-- Source data follows --

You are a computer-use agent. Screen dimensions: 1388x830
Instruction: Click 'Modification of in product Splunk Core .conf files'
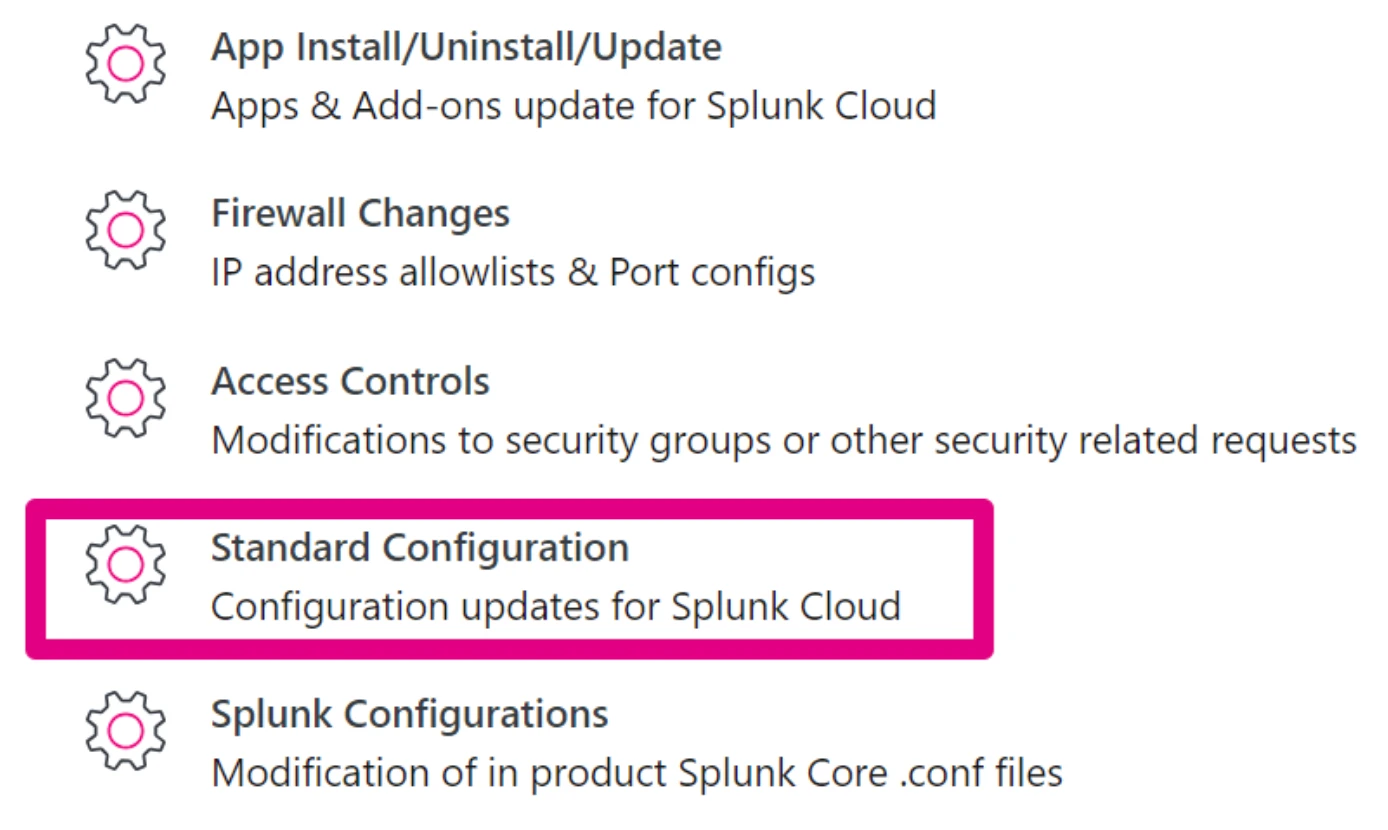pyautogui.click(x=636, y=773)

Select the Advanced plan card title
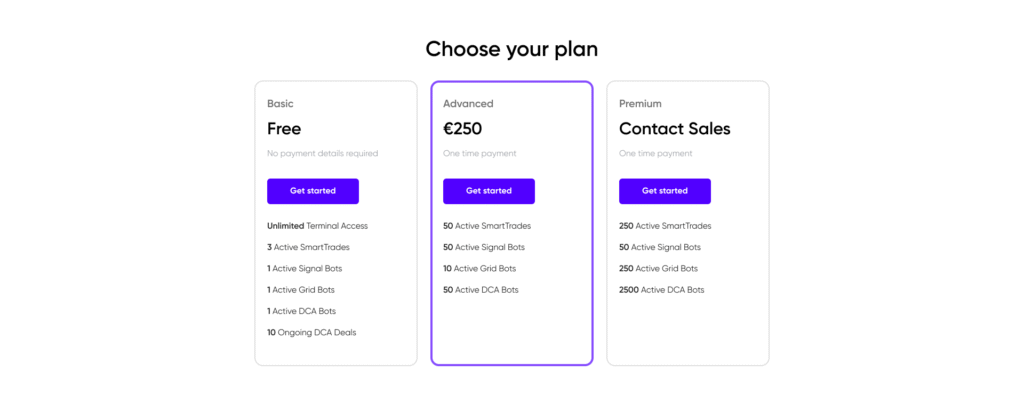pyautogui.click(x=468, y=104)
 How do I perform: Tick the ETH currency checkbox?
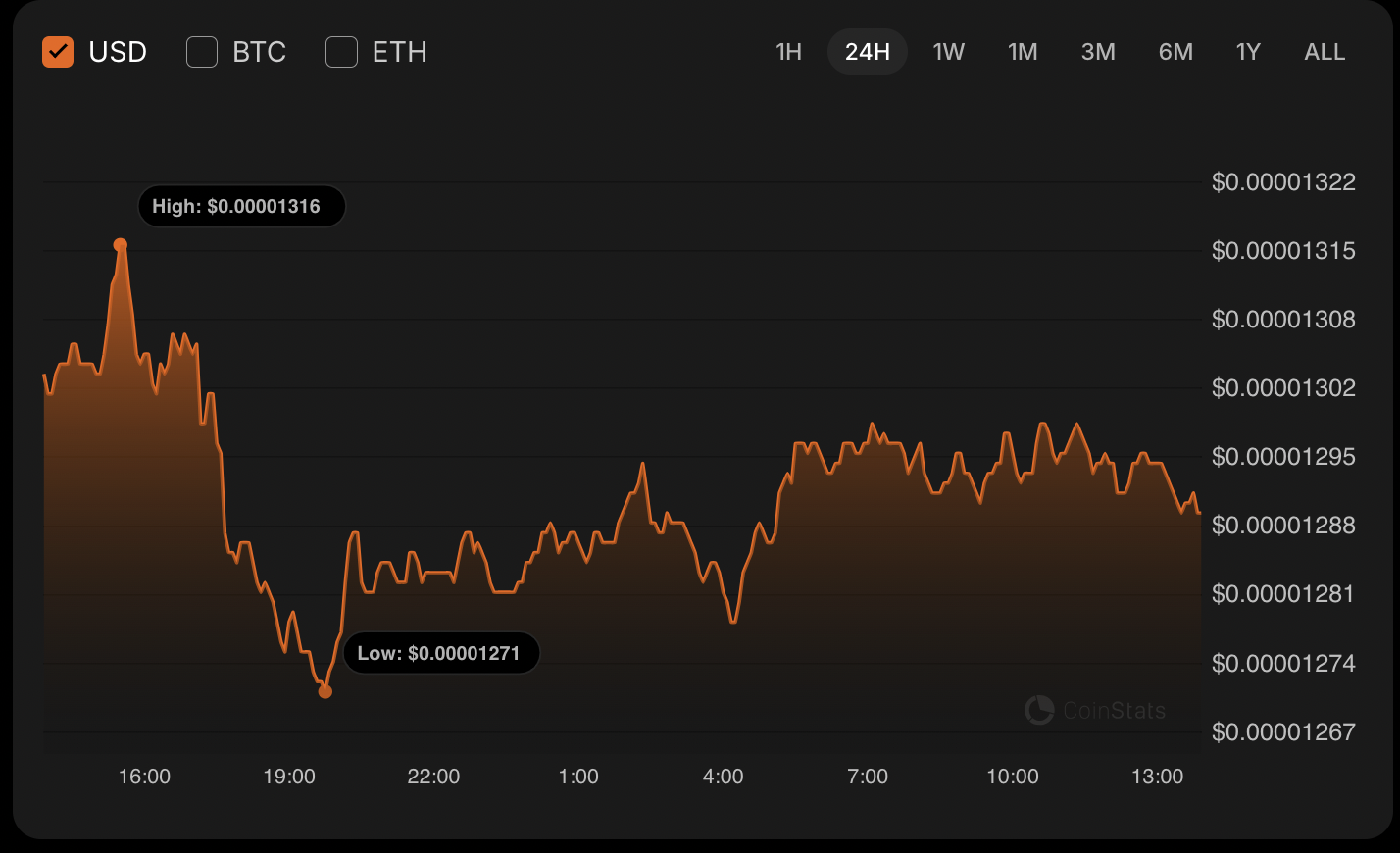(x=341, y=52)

-- Source data concluded --
-- Source data follows --

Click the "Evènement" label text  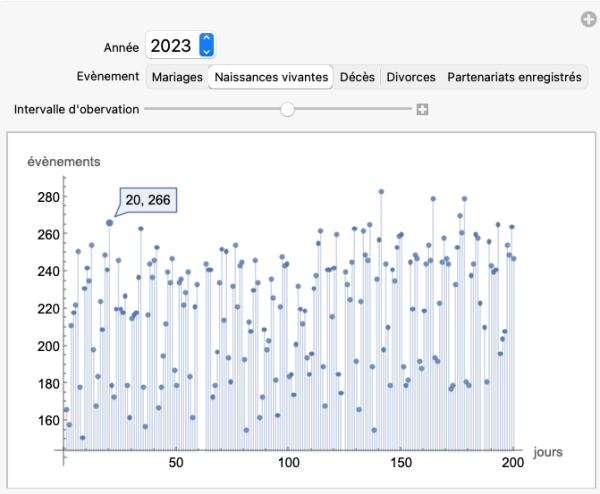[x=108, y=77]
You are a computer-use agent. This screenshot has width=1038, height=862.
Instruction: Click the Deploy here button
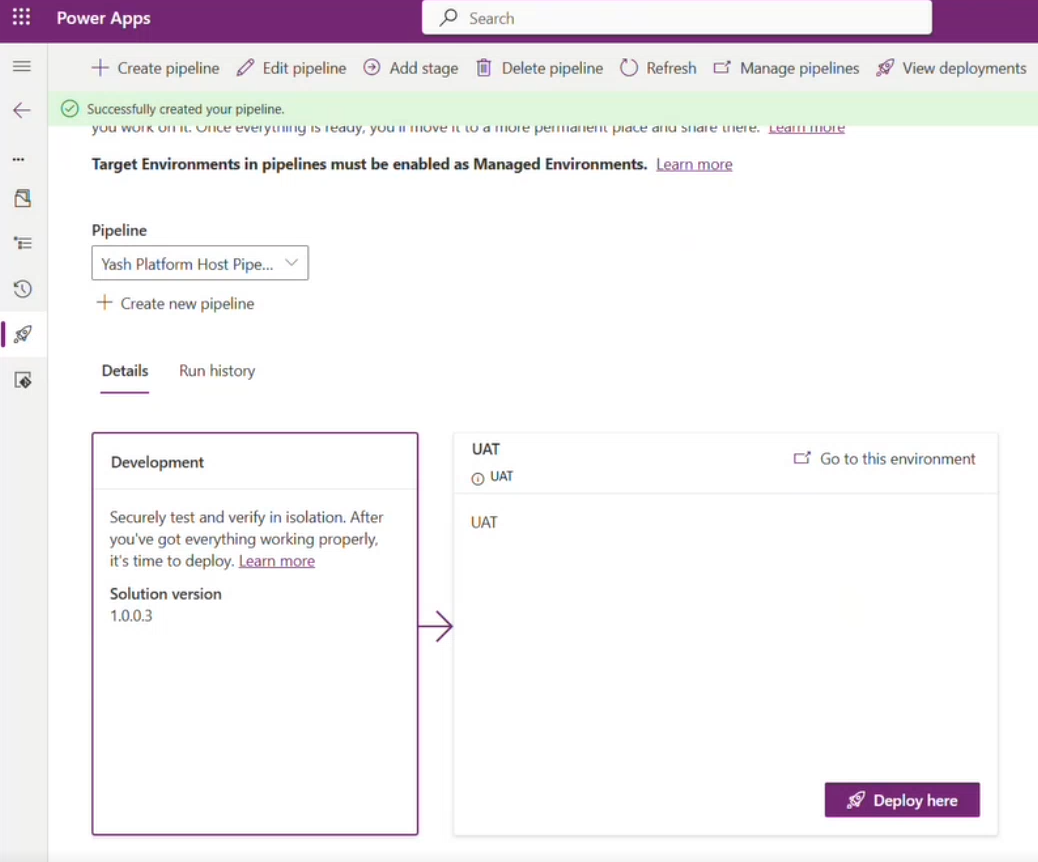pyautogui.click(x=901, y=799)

-- Source data concluded --

**About this exercise:** Read the data above. Pull out each line in which the string "computer" appears.

**The completed task:**
You are a computer-use agent. Screen dimensions: 1388x830
You are a computer-use agent. This screenshot has width=1038, height=862.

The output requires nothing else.